Count Avg Size Min Size Max Size Total Size Total Time Name
6022 - - - - 746.5049ms Gpu page fault groups
$ nvcc -arch=sm_60 -o t69 t69.cu -DUSE_PREFETCH
$ CUDA_VISIBLE_DEVICES="0" nvprof ./t69
==11390== NVPROF is profiling process 11390, command: ./t69
available: 16726163456
q_size: 1045385216 = 3.894363 GB
==11390== Profiling application: ./t69
==11390== Profiling result:
Type Time(%) Time Calls Avg Min Max Name
GPU activities: 100.00% 9.3382ms 1 9.3382ms 9.3382ms 9.3382ms init_queue(unsigned int*, unsigned int)
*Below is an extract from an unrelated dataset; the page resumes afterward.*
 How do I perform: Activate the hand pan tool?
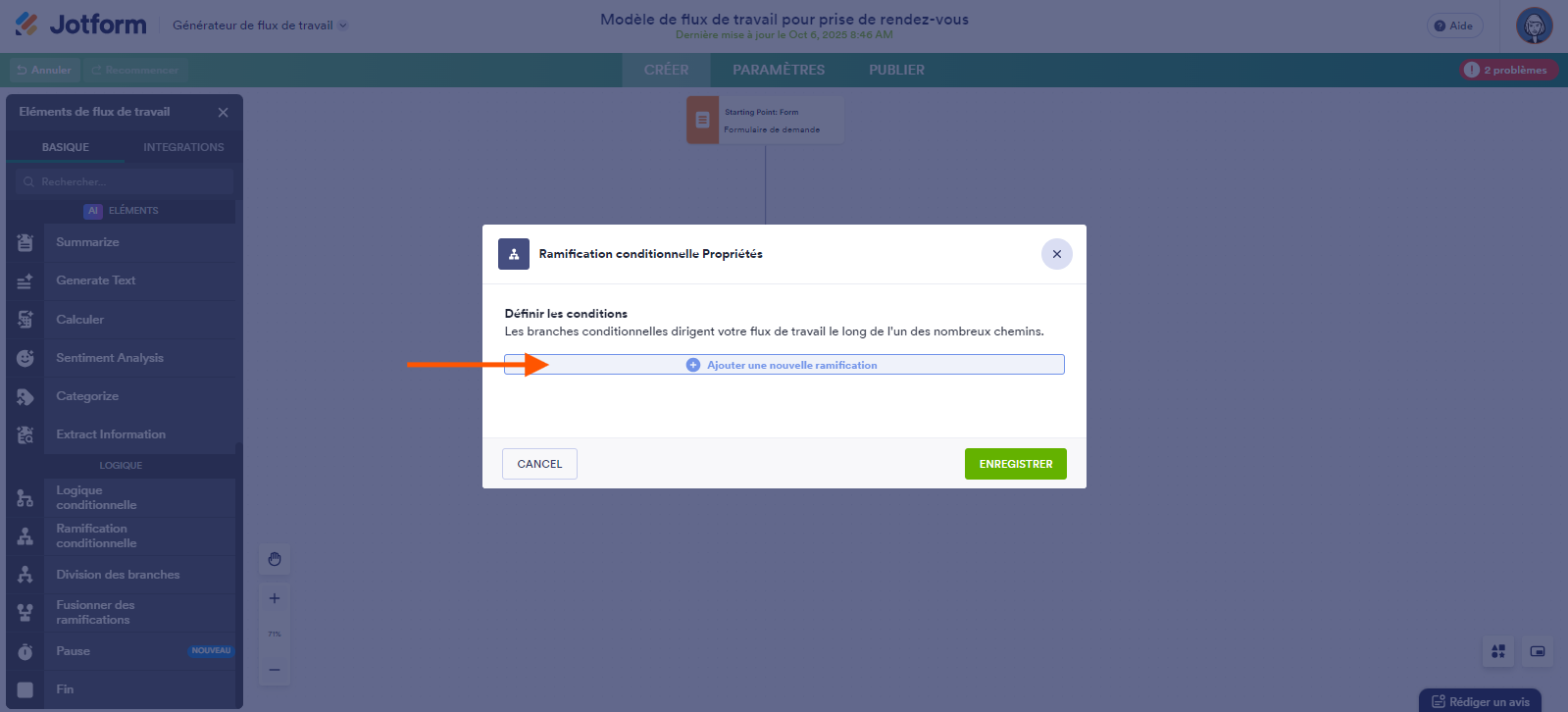click(x=275, y=559)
API calls: 53.03% 402.06ms 1 402.06ms 402.06ms 402.06ms cudaMemGetInfo
22.85% 173.22ms 1 173.22ms 173.22ms 173.22ms cudaFree
19.89% 150.80ms 1 150.80ms 150.80ms 150.80ms cudaMemPrefetchAsync
2.70% 20.435ms 1 20.435ms 20.435ms 20.435ms cudaMallocManaged
1.23% 9.3560ms 1 9.3560ms 9.3560ms 9.3560ms cudaDeviceSynchronize
0.15% 1.1204ms 94 11.919us 400ns 461.95us cuDeviceGetAttribute
0.09% 706.76us 1 706.76us 706.76us 706.76us cuDeviceTotalMem
0.04% 338.89us 1 338.89us 338.89us 338.89us cudaLaunch
0.02% 135.69us 1 135.69us 135.69us 135.69us cuDeviceGetName
0.00% 13.094us 2 6.5470us 366ns 12.728us cudaSetupArgument
0.00% 6.5940us 3 2.1980us 564ns 3.2730us cuDeviceGetCount
0.00% 3.9600us 1 3.9600us 3.9600us 3.9600us cudaConfigureCall
0.00% 2.6640us 2 1.3320us 821ns 1.8430us cuDeviceGet
$
- Note that I am using CUDA_VISIBLE_DEVICES to limit the CUDA runtime footprint to a single device.
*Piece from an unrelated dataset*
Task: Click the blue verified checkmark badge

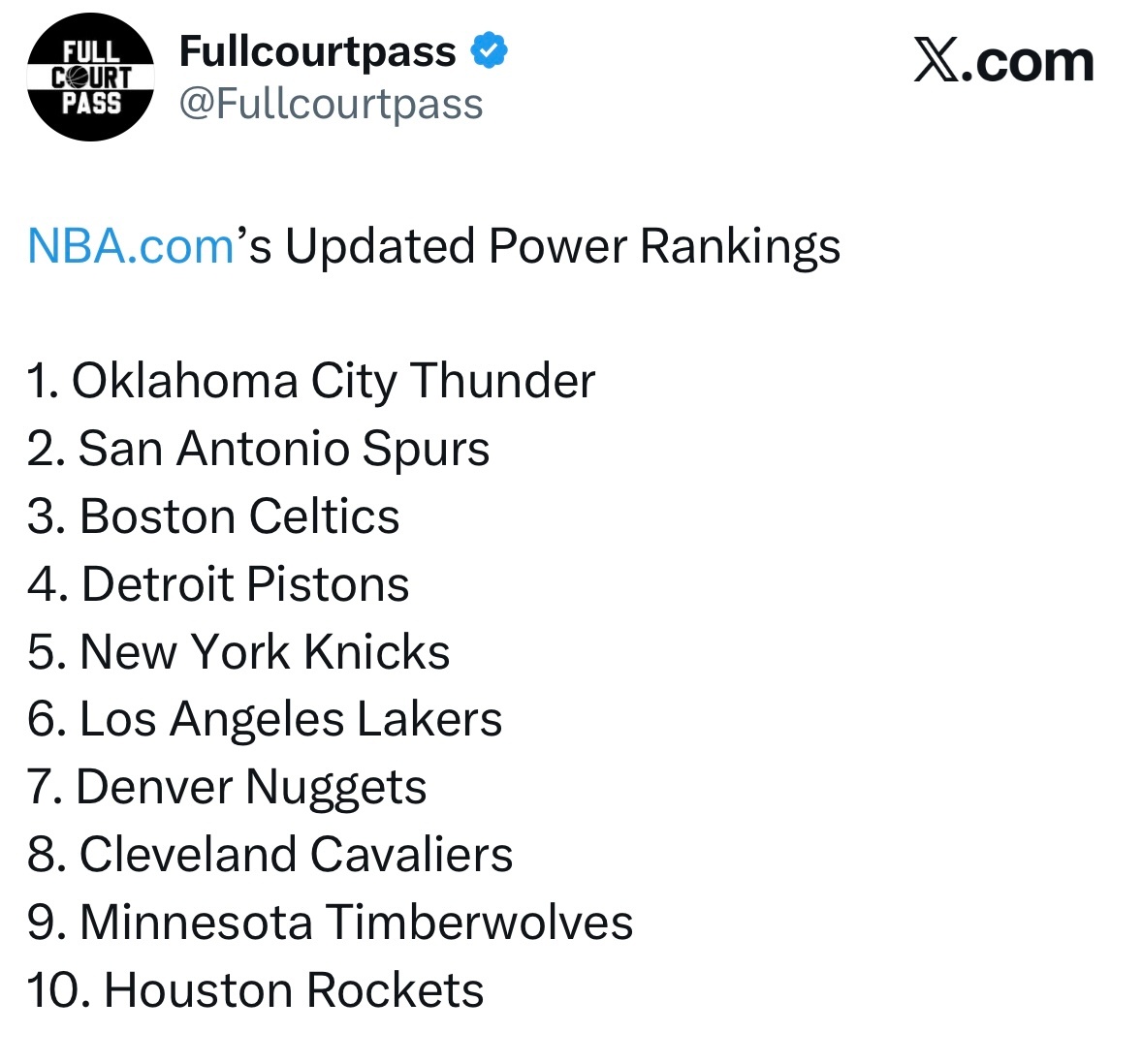Action: 490,50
- Without the -DUSE_PREFETCH, nvprof reports ~6000 page faults. With the -DUSE_PREFETCH, nvprof does not report any page faults (and kernel execution time is dramatically faster.)
Thank you very much! I noticed that I provided (void**)&d_q rather than d_q as the parameter for cudaMemPrefetchAsyn().
Now I have no page faults.
Any time you are having trouble with a CUDA code, its good practice to do proper CUDA error checking. cudaMemPrefetchAsync would return an error code (invalid argument) in that scenario, if you pass an incorrect pointer.